During the time I was deployed to Iraq I was fortunate enough to carry the M40A3 and SR-25 sniper rifles. I used both guns extensively in both urban and desert environments.

M40A3 w/ PVS 10 day/night scope

Positives:
There is no question that the A3 is more accurate than the SR-25. My A3 consistently held 1/2 moa. The gun is so heavy and sturdy it offers a very solid platform. It is very durable and I was always confident it would hit where I wanted it to. Like any bolt gun, it required less maintenance than the semi auto. It never malfunctioned once when I carried it. The McMillan stock can withstand a lot of torture from being knocked around. The multiple stud holes were convenient for putting the sling wherever you wanted.

Negatives:
The A3 is very heavy. I could not shoot it accurately unsupported. The best way I found to carry it is muzzle down with my strong hand. I tried slinging it across my back but it was too awkward and heavy when moving. The Harris bipods were a must. A shooting support such as a buttpack was not feasible. I inserted/extracted via Hum-V and a buttpack just would not work when in vehicles. The M40A3 is a long range precision rifle and looks as such. No other Marine Corps weapons system looks like it. It is too long to "hide" on your person. There was no mistaking what it is and what the Marine is that is carrying it. This made it difficult for us to disguise ourselves as regular infantry. Units have been in Iraq for years. The insurgents know what out sniper rifle looks like and know what the Marine is who has it.

PVS 10

Positives:
The PVS 10 without a doubt works better than the SimRad. Zeroing is very simple and easy. The 10 could also take a beating. My zero was never off by more than 1 MOA. The night vision worked well when there was 40% or more illumination. The 8x magnification worked better than any other night vision we had available.

Negatives:
The PVS 10 is very big and heavy. The scope makes the gun top heavy and the gun tends to fall over on its side while on bipods. The objective lens is huge and I was always worried about scope glare. The plain black reticle seemed to be clearer than the illuminated reticle. The 8x magnification obviously does not allow as much ambient light in as the 1x or 4x night vision we also carried. When there was no illum, any target past 50 yards had to be flooded with a infrared light. I could not find any reliable way to attach the light (PEQ 2 or 4) to the A3 or the PVS 10. Marines were injured in Iraq and often times we worked in 2 or 3 man teams. My spotter could not spot for me and hold 360 security at the same time. This meant that the sniper had to spot his own rounds. The M40A3 PVS 10 combo was not ideal for this. The windage turret is on the left side of the scope. I carried the gun in my right hand and the turret would catch on my gear. It would involuntarily get turned left or right when patrolling. The elevation turret does not stop on 100 or zero. I had to count minutes and this was time consuming. The 100 meter markers on the turret could not be seen at night without a flashlight.

TASK REQUIREMENTS:
A: Transcribe the stretch of the sniper rifle review from "During the time" through "wherever you wanted.".
B: In the listing, rewrite the stretch from the line containing "Select the size 42 row label" through the line containing "point(285,22)", replacing "share" with "bookmark" and keeping everything else the same.

INPUT FOR THIS TASK:
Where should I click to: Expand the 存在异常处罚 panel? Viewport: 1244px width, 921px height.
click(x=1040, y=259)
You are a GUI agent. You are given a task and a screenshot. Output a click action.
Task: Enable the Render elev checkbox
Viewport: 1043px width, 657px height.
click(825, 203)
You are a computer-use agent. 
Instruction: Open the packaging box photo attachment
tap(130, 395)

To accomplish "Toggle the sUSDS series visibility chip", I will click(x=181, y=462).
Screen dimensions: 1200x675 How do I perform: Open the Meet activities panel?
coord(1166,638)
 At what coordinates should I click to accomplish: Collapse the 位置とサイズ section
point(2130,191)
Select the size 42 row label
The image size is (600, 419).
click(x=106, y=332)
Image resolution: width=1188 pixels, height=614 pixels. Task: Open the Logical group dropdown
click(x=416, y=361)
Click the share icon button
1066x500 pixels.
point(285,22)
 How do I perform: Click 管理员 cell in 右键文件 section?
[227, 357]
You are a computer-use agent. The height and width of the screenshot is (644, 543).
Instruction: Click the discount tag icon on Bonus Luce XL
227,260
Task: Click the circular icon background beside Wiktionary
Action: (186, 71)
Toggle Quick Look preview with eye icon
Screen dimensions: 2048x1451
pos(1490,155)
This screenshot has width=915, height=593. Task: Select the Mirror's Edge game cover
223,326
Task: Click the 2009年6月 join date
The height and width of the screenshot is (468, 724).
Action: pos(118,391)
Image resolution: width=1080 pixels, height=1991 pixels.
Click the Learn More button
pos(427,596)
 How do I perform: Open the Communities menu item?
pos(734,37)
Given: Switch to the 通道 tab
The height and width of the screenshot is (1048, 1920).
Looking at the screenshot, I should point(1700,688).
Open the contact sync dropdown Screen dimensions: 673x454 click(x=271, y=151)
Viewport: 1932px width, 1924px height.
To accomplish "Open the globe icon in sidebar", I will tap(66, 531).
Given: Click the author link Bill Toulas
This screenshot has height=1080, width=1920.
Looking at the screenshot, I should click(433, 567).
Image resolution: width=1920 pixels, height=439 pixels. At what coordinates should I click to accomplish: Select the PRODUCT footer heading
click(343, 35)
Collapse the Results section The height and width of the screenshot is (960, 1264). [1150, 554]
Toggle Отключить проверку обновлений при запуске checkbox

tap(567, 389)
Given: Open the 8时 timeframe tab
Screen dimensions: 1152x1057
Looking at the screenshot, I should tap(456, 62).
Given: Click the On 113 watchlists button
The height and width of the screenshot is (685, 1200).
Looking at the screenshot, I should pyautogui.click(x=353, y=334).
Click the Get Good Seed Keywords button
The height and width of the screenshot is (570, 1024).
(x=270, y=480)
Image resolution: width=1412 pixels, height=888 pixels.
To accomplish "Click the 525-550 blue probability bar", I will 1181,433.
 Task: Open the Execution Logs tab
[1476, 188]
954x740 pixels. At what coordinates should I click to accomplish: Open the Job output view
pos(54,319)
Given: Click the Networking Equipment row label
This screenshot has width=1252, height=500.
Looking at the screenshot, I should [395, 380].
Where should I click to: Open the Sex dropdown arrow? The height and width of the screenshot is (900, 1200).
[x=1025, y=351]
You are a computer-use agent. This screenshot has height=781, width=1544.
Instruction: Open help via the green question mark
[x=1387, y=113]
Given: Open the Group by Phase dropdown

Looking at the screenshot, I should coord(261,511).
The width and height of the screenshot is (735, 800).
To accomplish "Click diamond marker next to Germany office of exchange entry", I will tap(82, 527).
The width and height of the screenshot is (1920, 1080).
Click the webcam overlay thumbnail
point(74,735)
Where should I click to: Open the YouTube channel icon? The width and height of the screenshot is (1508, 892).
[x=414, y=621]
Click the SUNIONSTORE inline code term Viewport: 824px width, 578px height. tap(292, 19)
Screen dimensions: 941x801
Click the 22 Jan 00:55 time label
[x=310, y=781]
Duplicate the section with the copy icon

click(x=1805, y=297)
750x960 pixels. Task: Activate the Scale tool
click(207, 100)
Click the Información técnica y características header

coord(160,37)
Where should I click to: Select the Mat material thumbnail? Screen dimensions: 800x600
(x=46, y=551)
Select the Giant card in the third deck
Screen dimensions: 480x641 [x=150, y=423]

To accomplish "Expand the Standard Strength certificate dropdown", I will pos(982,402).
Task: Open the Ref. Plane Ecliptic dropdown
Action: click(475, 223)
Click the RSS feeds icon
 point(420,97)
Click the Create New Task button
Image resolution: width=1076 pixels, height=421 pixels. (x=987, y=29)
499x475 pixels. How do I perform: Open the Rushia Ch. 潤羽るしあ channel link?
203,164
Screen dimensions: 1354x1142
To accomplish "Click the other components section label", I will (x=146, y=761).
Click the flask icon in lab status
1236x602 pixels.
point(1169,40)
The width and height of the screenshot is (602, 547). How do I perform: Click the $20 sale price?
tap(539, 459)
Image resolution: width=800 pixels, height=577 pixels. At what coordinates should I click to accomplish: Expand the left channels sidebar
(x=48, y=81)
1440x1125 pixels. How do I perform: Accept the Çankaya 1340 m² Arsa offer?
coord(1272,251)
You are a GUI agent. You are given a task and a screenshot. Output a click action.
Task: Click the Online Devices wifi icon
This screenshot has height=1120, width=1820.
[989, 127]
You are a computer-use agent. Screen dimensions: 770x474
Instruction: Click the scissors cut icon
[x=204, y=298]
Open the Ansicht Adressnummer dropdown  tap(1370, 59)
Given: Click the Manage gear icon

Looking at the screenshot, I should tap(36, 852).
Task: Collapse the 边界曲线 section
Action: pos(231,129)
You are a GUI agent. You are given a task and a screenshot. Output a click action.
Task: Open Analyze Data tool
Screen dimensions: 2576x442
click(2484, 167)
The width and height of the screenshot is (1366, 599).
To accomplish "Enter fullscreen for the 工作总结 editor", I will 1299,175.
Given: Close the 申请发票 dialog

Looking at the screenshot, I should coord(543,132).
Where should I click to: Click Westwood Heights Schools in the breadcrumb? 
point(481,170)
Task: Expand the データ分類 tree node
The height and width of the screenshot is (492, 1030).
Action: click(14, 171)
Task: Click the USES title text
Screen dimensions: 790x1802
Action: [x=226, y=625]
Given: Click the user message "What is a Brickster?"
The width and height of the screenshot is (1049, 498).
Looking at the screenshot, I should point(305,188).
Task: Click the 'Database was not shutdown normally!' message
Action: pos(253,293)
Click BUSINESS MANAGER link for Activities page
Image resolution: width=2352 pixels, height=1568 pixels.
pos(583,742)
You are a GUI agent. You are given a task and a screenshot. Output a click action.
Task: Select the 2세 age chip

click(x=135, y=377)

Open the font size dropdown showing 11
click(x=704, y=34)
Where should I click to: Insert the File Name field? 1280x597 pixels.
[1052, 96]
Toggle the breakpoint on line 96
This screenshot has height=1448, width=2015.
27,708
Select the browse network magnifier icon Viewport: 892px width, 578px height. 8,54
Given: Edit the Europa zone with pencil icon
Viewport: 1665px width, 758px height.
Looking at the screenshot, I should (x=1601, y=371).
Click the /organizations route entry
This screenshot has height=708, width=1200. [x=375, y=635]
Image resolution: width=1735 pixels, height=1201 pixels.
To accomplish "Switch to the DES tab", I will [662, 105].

SOLUTIONS TO THE PROBLEMS:
A:
During the time I was deployed to Iraq I was fortunate enough to carry the M40A3 and SR-25 sniper rifles. I used both guns extensively in both urban and desert environments.

M40A3 w/ PVS 10 day/night scope

Positives:
There is no question that the A3 is more accurate than the SR-25. My A3 consistently held 1/2 moa. The gun is so heavy and sturdy it offers a very solid platform. It is very durable and I was always confident it would hit where I wanted it to. Like any bolt gun, it required less maintenance than the semi auto. It never malfunctioned once when I carried it. The McMillan stock can withstand a lot of torture from being knocked around. The multiple stud holes were convenient for putting the sling wherever you wanted.

B:
Select the size 42 row label
The image size is (600, 419).
click(x=106, y=332)
Image resolution: width=1188 pixels, height=614 pixels. Task: Open the Logical group dropdown
click(x=416, y=361)
Click the bookmark icon button
1066x500 pixels.
point(285,22)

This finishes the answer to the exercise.